When i try this line:
import urllib.request
urllib.request.urlretrieve("https://i.redd.it/53tfh959wnv41.jpg", "photo.jpg")
i get the following error:
Traceback (most recent call last):
File "scraper.py", line 26, in <module>
urllib.request.urlretrieve("https://i.redd.it/53tfh959wnv41.jpg", "photo.jpg")
File "/usr/lib/python3.6/urllib/request.py", line 248, in urlretrieve
with contextlib.closing(urlopen(url, data)) as fp:
File "/usr/lib/python3.6/urllib/request.py", line 223, in urlopen
return opener.open(url, data, timeout)
File "/usr/lib/python3.6/urllib/request.py", line 532, in open
response = meth(req, response)
File "/usr/lib/python3.6/urllib/request.py", line 642, in http_response
'http', request, response, code, msg, hdrs)
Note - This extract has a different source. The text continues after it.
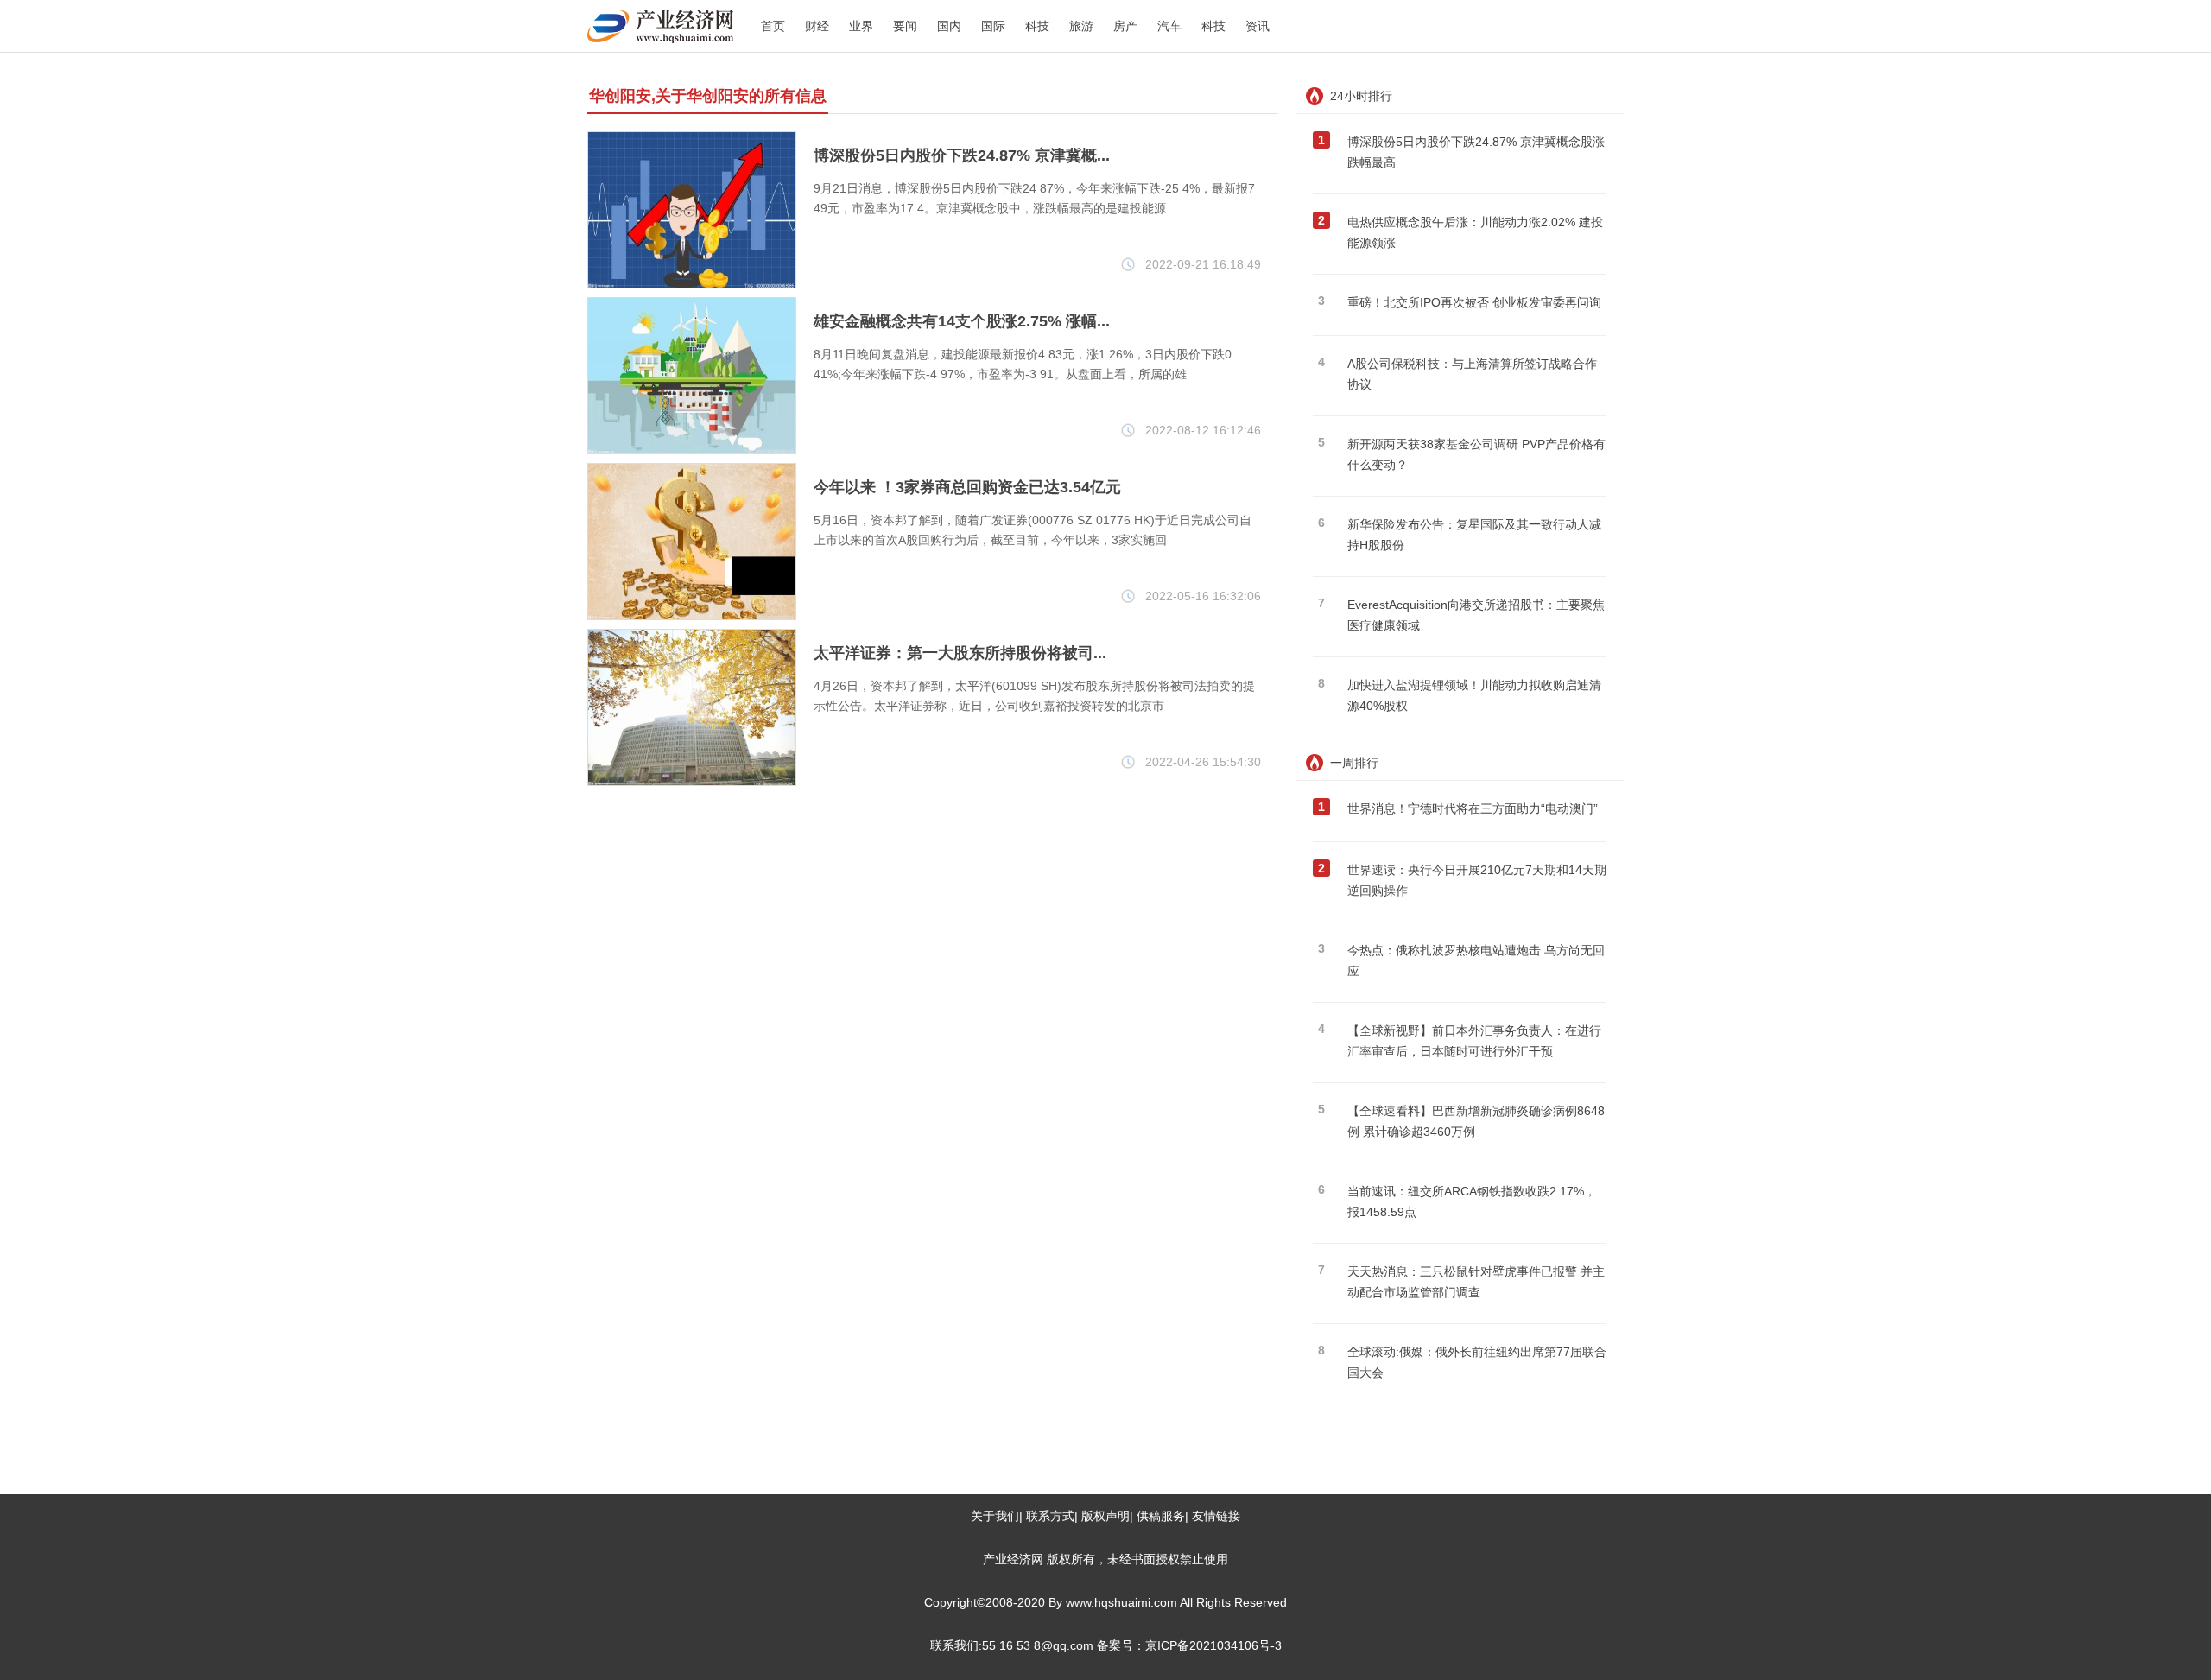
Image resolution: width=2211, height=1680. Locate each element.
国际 (993, 26)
File "/usr/lib/python3.6/urllib/request.py", line 570, in error
return self._call_chain(*args)
File "/usr/lib/python3.6/urllib/request.py", line 504, in _call_chain
result = func(*args)
File "/usr/lib/python3.6/urllib/request.py", line 650, in http_error_default
raise HTTPError(req.full_url, code, msg, hdrs, fp)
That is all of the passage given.